• **WORK TO DO**
[1] Reproduce everything in the book blog post from "Sunday, 10 April" down to "you Bloomsbury UK)", word for word.
[2] Output the lines of the entries that follow the blog post as a JSON list of strings, one string per line, skipping blank lines and leaving out the pictures.

• **PASSAGE GIVEN**
--*--

Sunday, 10 April 2011

In My Mailbox: 10/4/11

In My Mailbox is a meme held by the lovely Kristi from The Story Siren, where bloggers share all the new books that have made it into their house each week.

What I got this week:

Montacute House by Lucy Jago (thank you Bloomsbury UK)

At first a boy’s body is discovered, then John, Cess’s best friend, disappears . . . What is the mystery behind these sinister events?
Cess works caring for the chickens at Montacute House but on her thirteenth birthday everything changes. She finds a precious locket hidden in the chicken coop and is convinced someone has placed it there for her to find. But the day is overshadowed by fear as a boy’s body is found by the river, and then John disappears. Cess is determined to find him but is soon embroiled in a plot that threatens 0her world and forces her to draw on powers she never knew she possessed, powers that will place her life in danger if they are discovered by the villagers. Witchcraft, politics and religious ambition combine in this gripping and wonderfully realised novel set in the Somerset of the 1500s.

--*--

• **SOURCE RECORDS**

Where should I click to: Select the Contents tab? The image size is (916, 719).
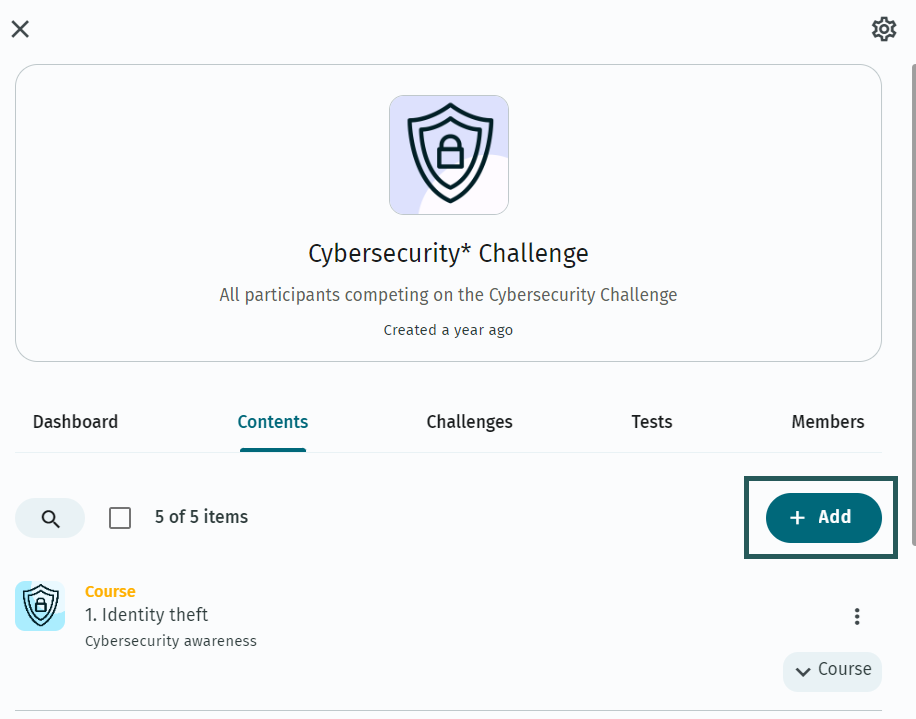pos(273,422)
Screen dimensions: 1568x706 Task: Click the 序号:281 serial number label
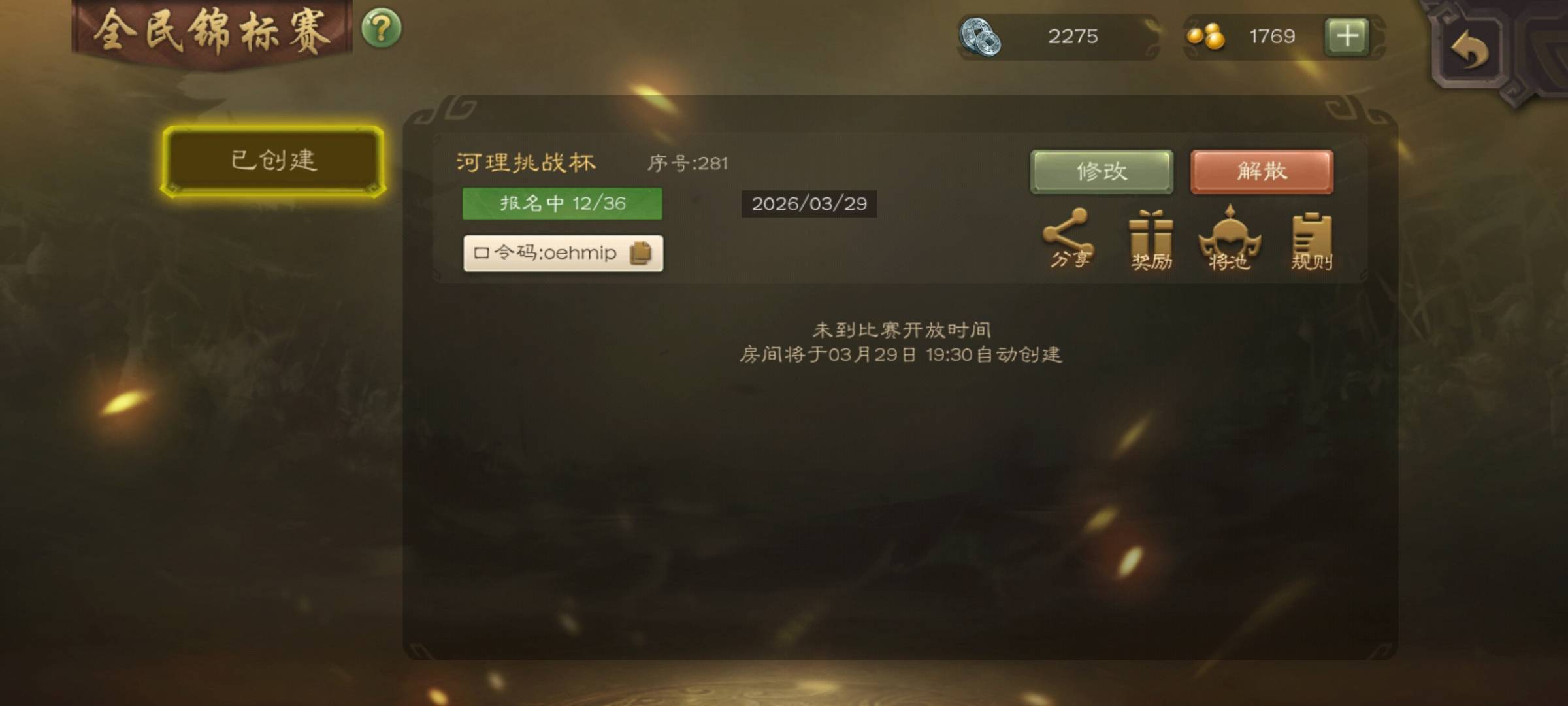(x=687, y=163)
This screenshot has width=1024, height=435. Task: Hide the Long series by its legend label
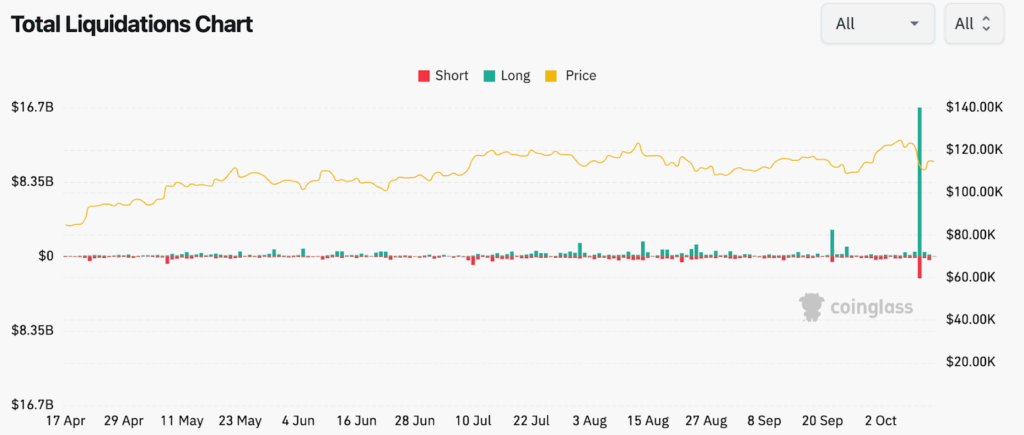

--*--

• **TASK-BY-TASK SOLUTIONS**
[1]
Sunday, 10 April 2011

In My Mailbox: 10/4/11

In My Mailbox is a meme held by the lovely Kristi from The Story Siren, where bloggers share all the new books that have made it into their house each week.

What I got this week:

Montacute House by Lucy Jago (thank you Bloomsbury UK)

[2]
[
  "Where should I click to: Select the Contents tab? The image size is (916, 719).",
  "pos(273,422)",
  "Screen dimensions: 1568x706 Task: Click the 序号:281 serial number label",
  "(x=687, y=163)",
  "This screenshot has width=1024, height=435. Task: Hide the Long series by its legend label"
]